Copycating the Soumaya Museum guys...

Playing with optimization concept used for Soumaya Museum's facade. - 6-dimensional k-means clustering - ~6000 triangular panels grouped in 15 families - equilibrium reached after 40-50 iterations - computation time ~8-12 minutes - native GH components + Anemone

  • LiuMing

    What a great work!

  • shima roshanzamir

    great work. may I ask if the panels in one group have exact same size or you defined a tolerance?

  • Mateusz Zwierzycki

    Shima : Same size.

  • patric guenther

    nice job! I have the same question as shima has. did you defined tolerances in your definition? I am also working on something very similar. would be very nice, and help me a lot, if you could share your definition with me? patricguenther@gmx.de

  • Caelum Praecelsus Arquitectura

    Excellent!

    I would be interested in learning more about the process. Is it a matter of defining domains and looping the algorithm until panels fall into a set predetermined domain tolerances?

  • taz

  • Roland D. Sandoval

    Actually, does anybody knows if the parametric design part of the Soumaya Museum facade was made by the same studio (FR-EE) or it involved any specialized computational design studio? Thnx!

  • Mateusz Zwierzycki

    Dario - I saw Alexander Pena de Leon's lecture at 2013 eCAADe(Prague), in which he described this optimization method. 

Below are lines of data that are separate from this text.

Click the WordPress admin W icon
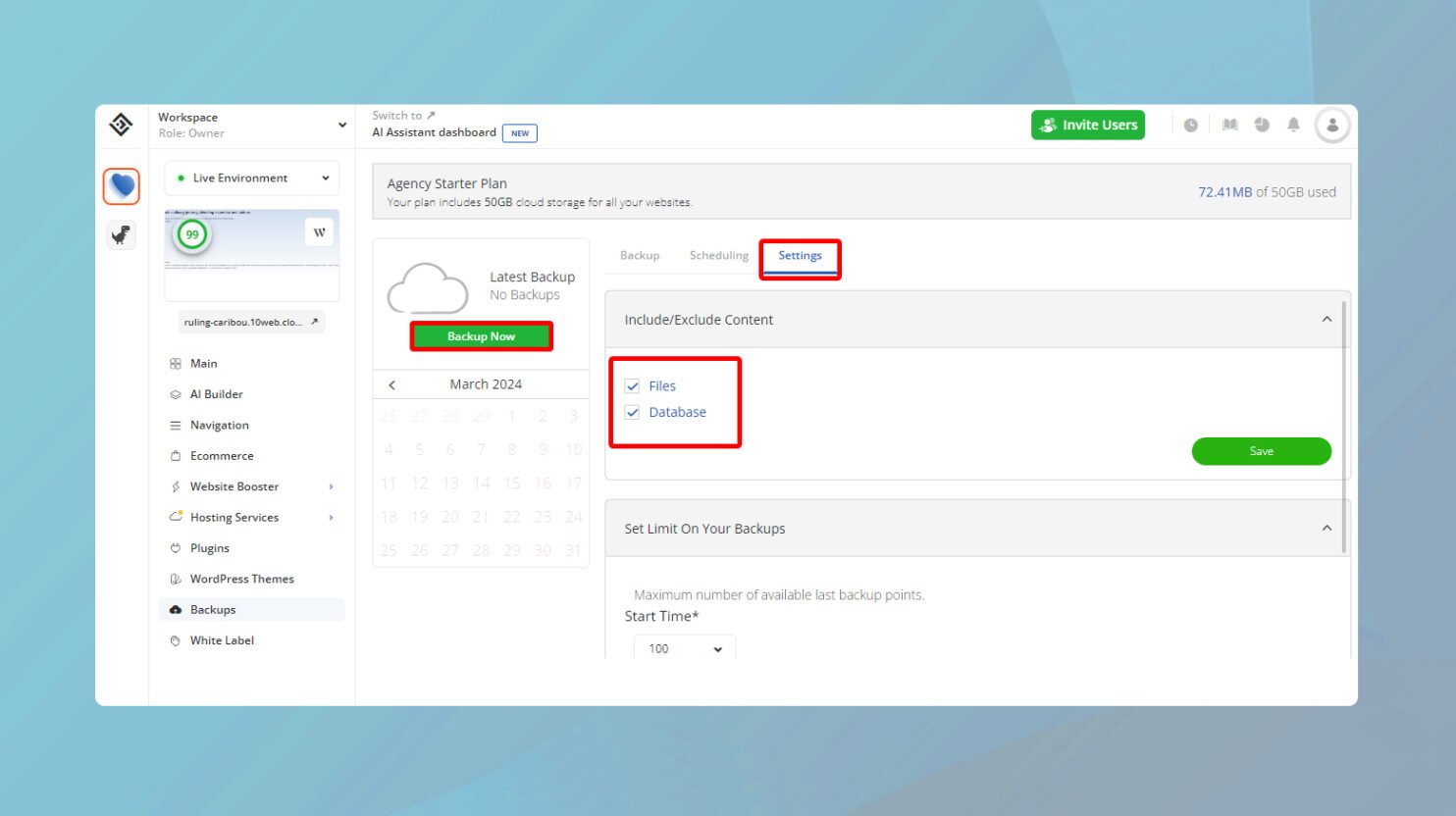The image size is (1456, 816). tap(319, 232)
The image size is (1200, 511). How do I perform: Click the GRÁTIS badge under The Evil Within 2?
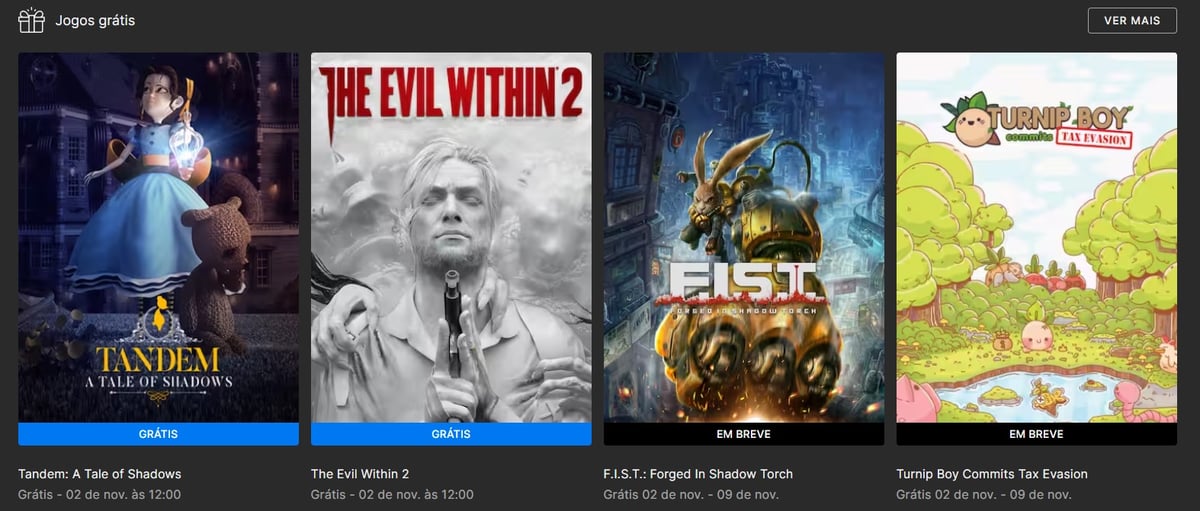pos(451,434)
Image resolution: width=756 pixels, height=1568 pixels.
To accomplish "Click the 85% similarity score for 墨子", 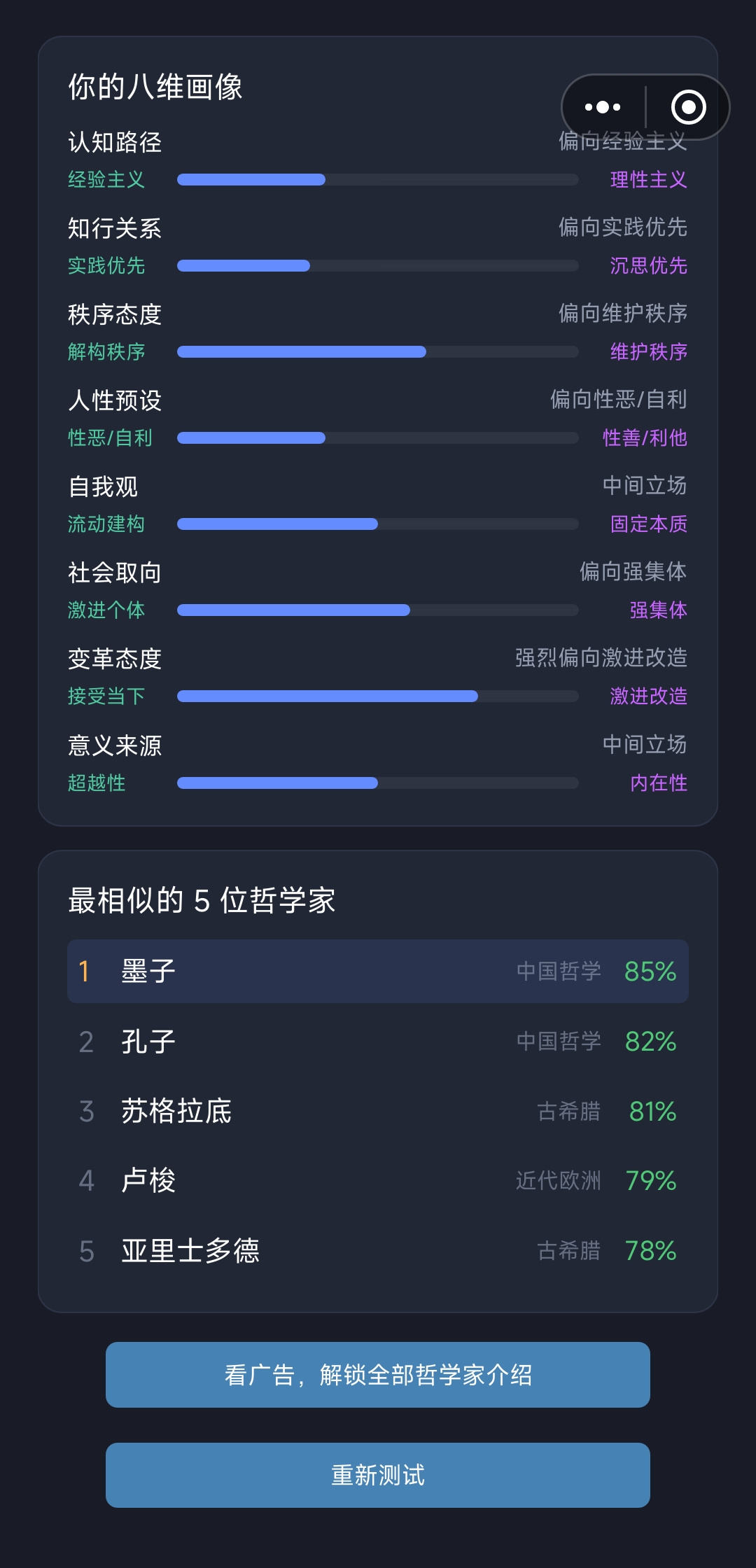I will pos(650,972).
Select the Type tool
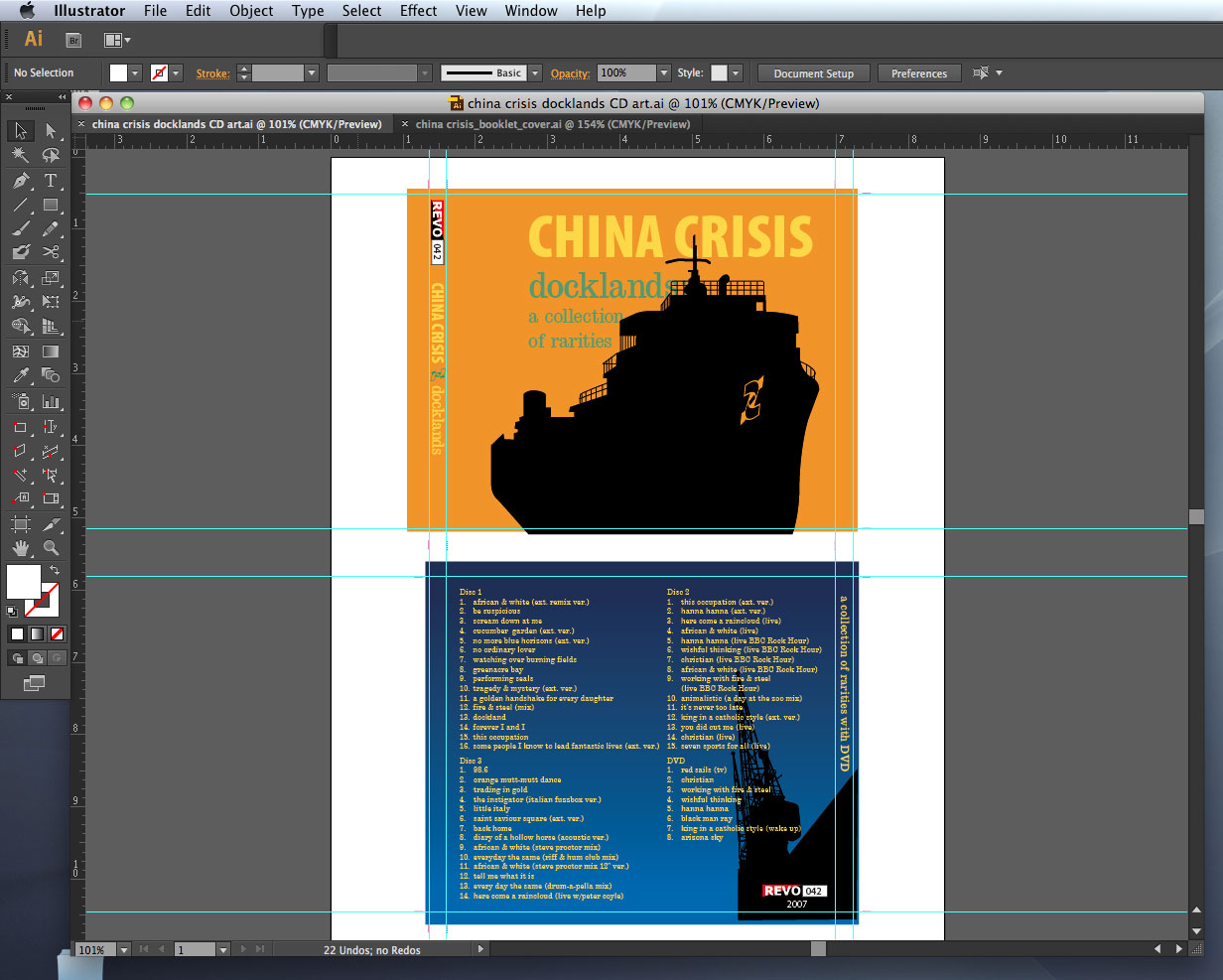 [51, 181]
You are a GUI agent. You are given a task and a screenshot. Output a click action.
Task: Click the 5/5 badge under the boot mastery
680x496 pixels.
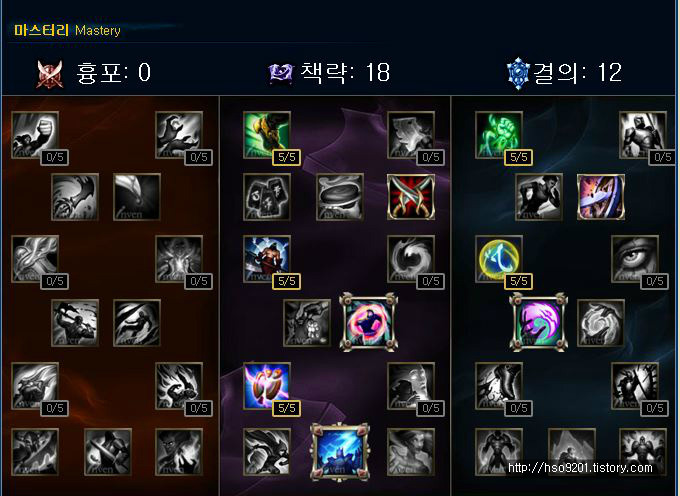[287, 157]
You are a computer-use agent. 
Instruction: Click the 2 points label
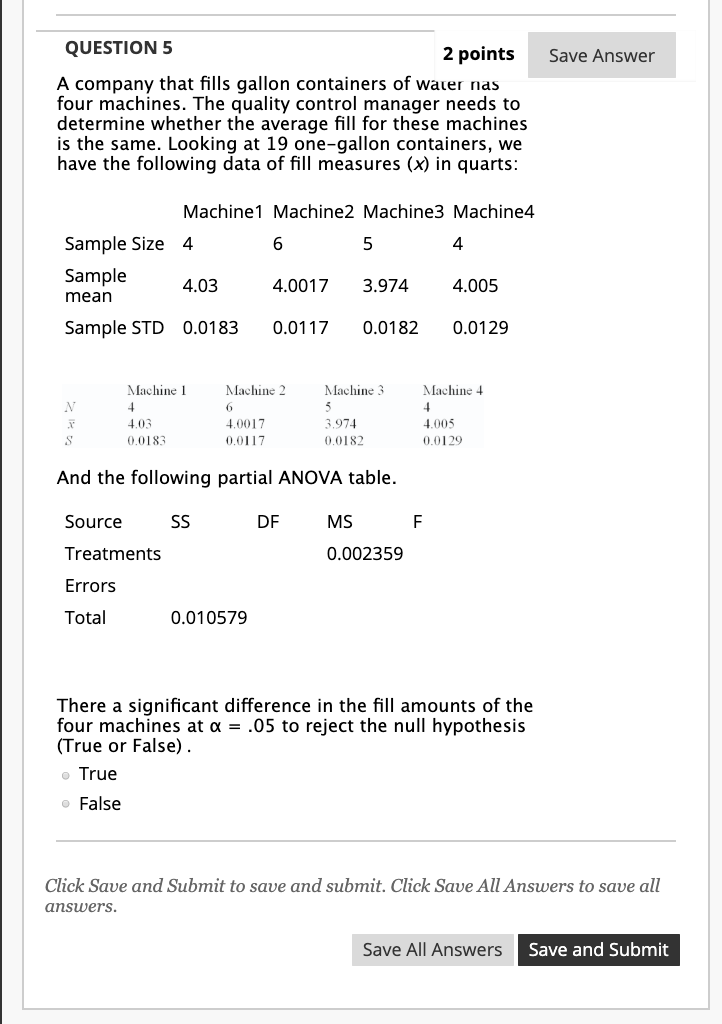(478, 54)
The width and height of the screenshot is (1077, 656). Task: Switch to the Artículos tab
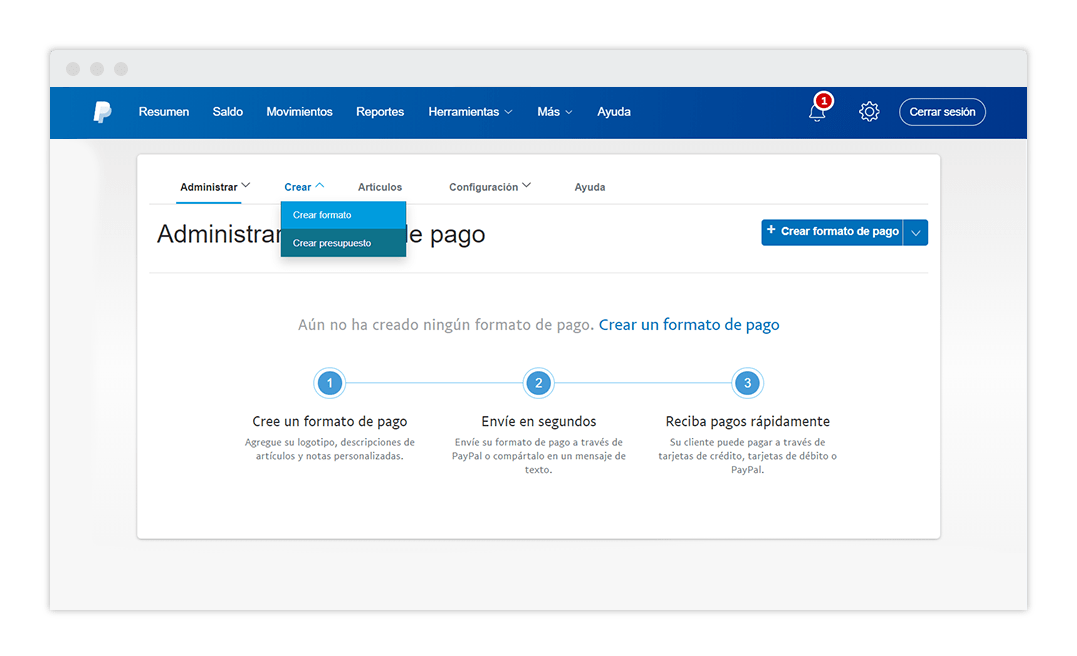click(x=380, y=187)
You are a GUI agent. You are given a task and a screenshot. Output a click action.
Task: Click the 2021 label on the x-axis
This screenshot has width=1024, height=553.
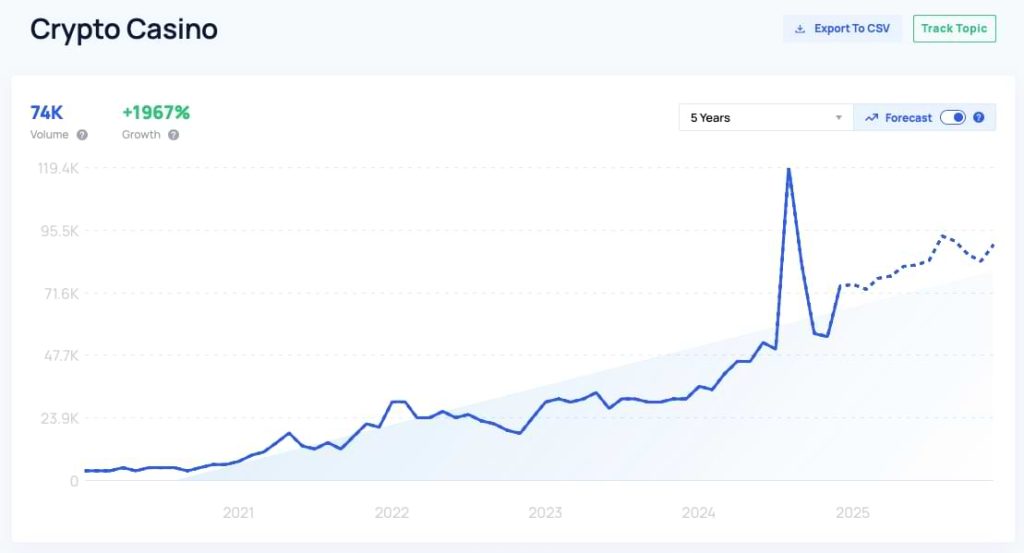[x=238, y=514]
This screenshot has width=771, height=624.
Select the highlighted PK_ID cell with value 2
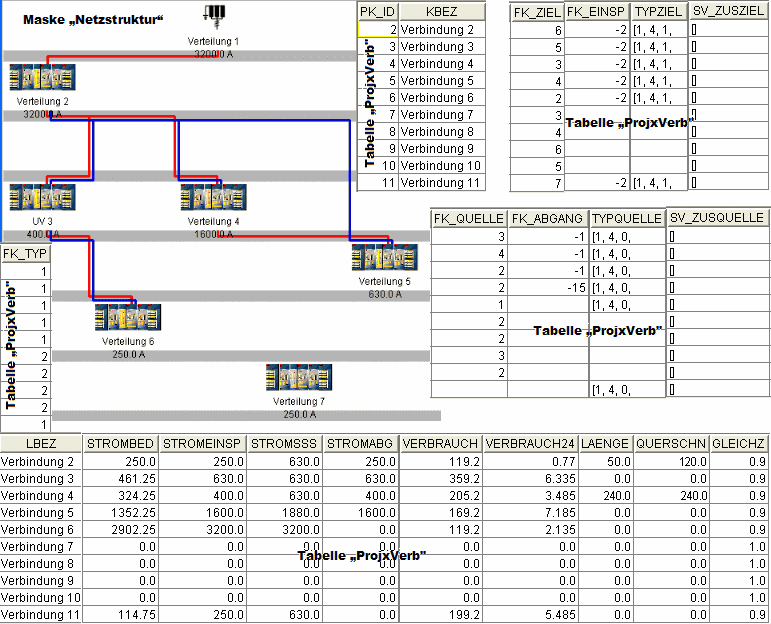pyautogui.click(x=377, y=30)
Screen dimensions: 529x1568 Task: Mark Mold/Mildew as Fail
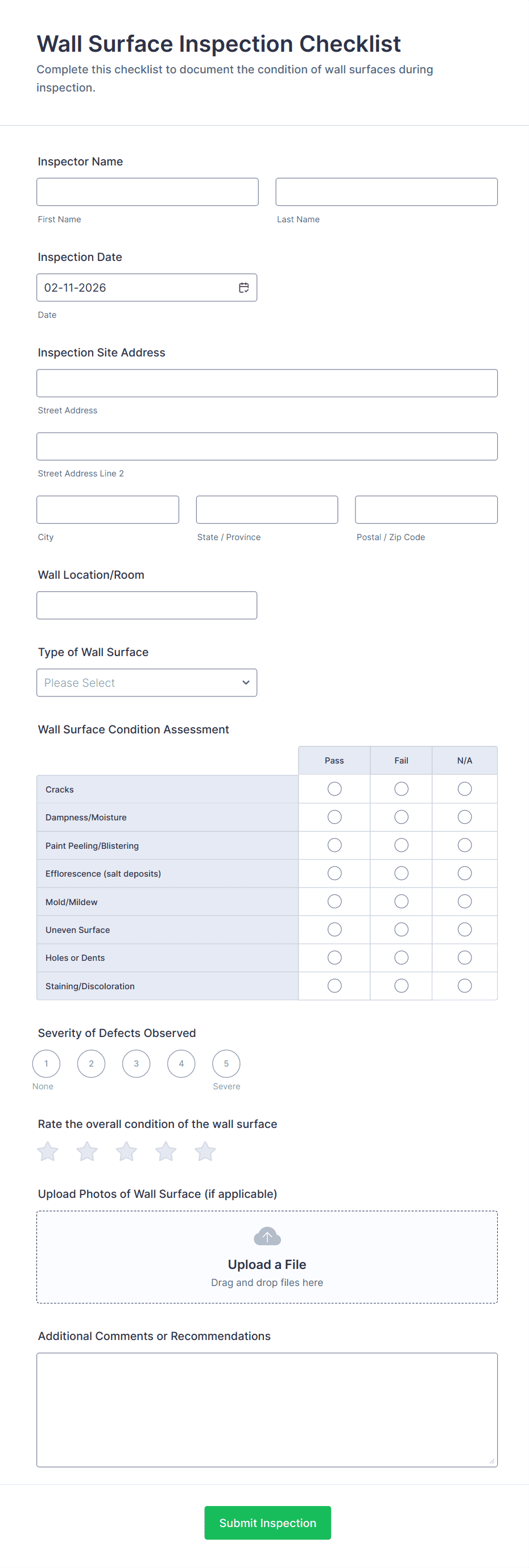tap(401, 902)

  • I_M_F [Iker Mugarra Flores]

    Amazing work Mateusz!!! Impressive optimization....
  • Mike Pacheco

    great work !!!   I´m kind of new using anemone components, can u upload a tutorial for this ? it would be awesome .   

  • Neil Meredith

    Have a look here for more specifics on the hex panel optimization done for the museum.

    http://issuu.com/gehrytech/docs/sou_06_issuu_version

  • Hendrik

    Hi,

    great work!

    iam trying very similar and iam wondering what do you mean with 6-dimensional k-means clustering? In my version i compare every attribute from each panel to another. This is i think 1-dimensional k-means clustering, or not?

    Hendrik